• [DIRECTIONS]: Copy out all of the records, exactly as they appear.

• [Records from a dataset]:
--------------------

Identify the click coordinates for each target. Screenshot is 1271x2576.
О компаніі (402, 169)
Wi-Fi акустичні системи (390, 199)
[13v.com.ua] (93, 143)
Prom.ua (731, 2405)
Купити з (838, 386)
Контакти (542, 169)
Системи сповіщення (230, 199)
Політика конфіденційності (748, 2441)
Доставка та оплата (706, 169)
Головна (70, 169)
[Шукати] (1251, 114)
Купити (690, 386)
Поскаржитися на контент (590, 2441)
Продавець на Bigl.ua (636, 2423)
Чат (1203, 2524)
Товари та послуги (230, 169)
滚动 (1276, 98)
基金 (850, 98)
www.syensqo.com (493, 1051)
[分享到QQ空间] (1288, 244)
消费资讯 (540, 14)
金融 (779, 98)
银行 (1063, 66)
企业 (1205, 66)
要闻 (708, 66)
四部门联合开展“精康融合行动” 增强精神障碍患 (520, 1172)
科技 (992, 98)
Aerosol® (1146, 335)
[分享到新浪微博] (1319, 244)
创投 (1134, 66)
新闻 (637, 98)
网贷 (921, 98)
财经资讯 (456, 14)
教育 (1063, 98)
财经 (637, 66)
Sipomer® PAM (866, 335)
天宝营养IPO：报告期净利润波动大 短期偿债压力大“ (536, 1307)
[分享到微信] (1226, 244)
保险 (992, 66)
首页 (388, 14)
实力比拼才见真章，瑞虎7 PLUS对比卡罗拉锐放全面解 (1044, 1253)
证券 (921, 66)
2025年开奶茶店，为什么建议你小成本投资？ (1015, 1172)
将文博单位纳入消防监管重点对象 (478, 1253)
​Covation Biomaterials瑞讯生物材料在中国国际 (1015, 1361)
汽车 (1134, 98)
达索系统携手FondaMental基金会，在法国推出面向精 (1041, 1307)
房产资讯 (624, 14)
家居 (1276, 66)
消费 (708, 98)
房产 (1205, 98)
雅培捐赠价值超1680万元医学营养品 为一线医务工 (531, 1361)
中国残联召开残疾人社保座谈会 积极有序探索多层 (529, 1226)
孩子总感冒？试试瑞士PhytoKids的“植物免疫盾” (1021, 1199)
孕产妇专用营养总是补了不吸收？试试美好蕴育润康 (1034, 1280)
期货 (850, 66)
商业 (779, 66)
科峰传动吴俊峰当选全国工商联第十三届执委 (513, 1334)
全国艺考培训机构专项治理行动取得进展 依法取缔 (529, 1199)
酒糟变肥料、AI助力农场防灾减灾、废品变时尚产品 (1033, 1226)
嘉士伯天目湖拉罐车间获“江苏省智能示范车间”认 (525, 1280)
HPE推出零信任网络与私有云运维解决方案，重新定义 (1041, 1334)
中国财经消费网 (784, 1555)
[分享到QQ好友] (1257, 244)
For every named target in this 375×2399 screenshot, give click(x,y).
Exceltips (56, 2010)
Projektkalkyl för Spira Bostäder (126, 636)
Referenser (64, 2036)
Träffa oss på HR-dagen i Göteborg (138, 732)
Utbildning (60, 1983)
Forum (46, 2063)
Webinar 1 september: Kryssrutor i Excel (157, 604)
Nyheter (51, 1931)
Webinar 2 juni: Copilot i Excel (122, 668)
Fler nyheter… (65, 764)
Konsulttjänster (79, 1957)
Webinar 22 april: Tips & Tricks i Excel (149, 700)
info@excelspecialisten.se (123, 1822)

--------------------

• [TASK ANSWER]:
Identify the click coordinates for each target. Screenshot is 1271x2576.
О компаніі (402, 169)
Wi-Fi акустичні системи (390, 199)
[13v.com.ua] (93, 143)
Prom.ua (731, 2405)
Купити з (838, 386)
Контакти (542, 169)
Системи сповіщення (230, 199)
Політика конфіденційності (748, 2441)
Доставка та оплата (706, 169)
Головна (70, 169)
[Шукати] (1251, 114)
Купити (690, 386)
Поскаржитися на контент (590, 2441)
Продавець на Bigl.ua (636, 2423)
Чат (1203, 2524)
Товари та послуги (230, 169)
滚动 (1276, 98)
基金 (850, 98)
www.syensqo.com (493, 1051)
[分享到QQ空间] (1288, 244)
消费资讯 (540, 14)
金融 (779, 98)
银行 (1063, 66)
企业 (1205, 66)
要闻 (708, 66)
四部门联合开展“精康融合行动” 增强精神障碍患 (520, 1172)
科技 (992, 98)
Aerosol® (1146, 335)
[分享到新浪微博] (1319, 244)
创投 (1134, 66)
新闻 (637, 98)
网贷 (921, 98)
财经资讯 (456, 14)
教育 (1063, 98)
财经 (637, 66)
Sipomer® PAM (866, 335)
天宝营养IPO：报告期净利润波动大 短期偿债压力大“ (536, 1307)
[分享到微信] (1226, 244)
保险 (992, 66)
首页 (388, 14)
实力比拼才见真章，瑞虎7 PLUS对比卡罗拉锐放全面解 (1044, 1253)
证券 (921, 66)
2025年开奶茶店，为什么建议你小成本投资？ (1015, 1172)
将文博单位纳入消防监管重点对象 (478, 1253)
​Covation Biomaterials瑞讯生物材料在中国国际 (1015, 1361)
汽车 (1134, 98)
达索系统携手FondaMental基金会，在法国推出面向精 (1041, 1307)
房产资讯 (624, 14)
家居 (1276, 66)
消费 (708, 98)
房产 (1205, 98)
雅培捐赠价值超1680万元医学营养品 为一线医务工 (531, 1361)
中国残联召开残疾人社保座谈会 积极有序探索多层 (529, 1226)
孩子总感冒？试试瑞士PhytoKids的“植物免疫盾” (1021, 1199)
孕产妇专用营养总是补了不吸收？试试美好蕴育润康 (1034, 1280)
期货 (850, 66)
商业 (779, 66)
科峰传动吴俊峰当选全国工商联第十三届执委 (513, 1334)
全国艺考培训机构专项治理行动取得进展 依法取缔 (529, 1199)
酒糟变肥料、AI助力农场防灾减灾、废品变时尚产品 (1033, 1226)
嘉士伯天目湖拉罐车间获“江苏省智能示范车间”认 (525, 1280)
HPE推出零信任网络与私有云运维解决方案，重新定义 (1041, 1334)
中国财经消费网 (784, 1555)
[分享到QQ好友] (1257, 244)
For every named target in this 375×2399 screenshot, give click(x,y).
Exceltips (56, 2010)
Projektkalkyl för Spira Bostäder (126, 636)
Referenser (64, 2036)
Träffa oss på HR-dagen i Göteborg (138, 732)
Utbildning (60, 1983)
Forum (46, 2063)
Webinar 1 september: Kryssrutor i Excel (157, 604)
Nyheter (51, 1931)
Webinar 2 juni: Copilot i Excel (122, 668)
Fler nyheter… (65, 764)
Konsulttjänster (79, 1957)
Webinar 22 april: Tips & Tricks i Excel (149, 700)
info@excelspecialisten.se (123, 1822)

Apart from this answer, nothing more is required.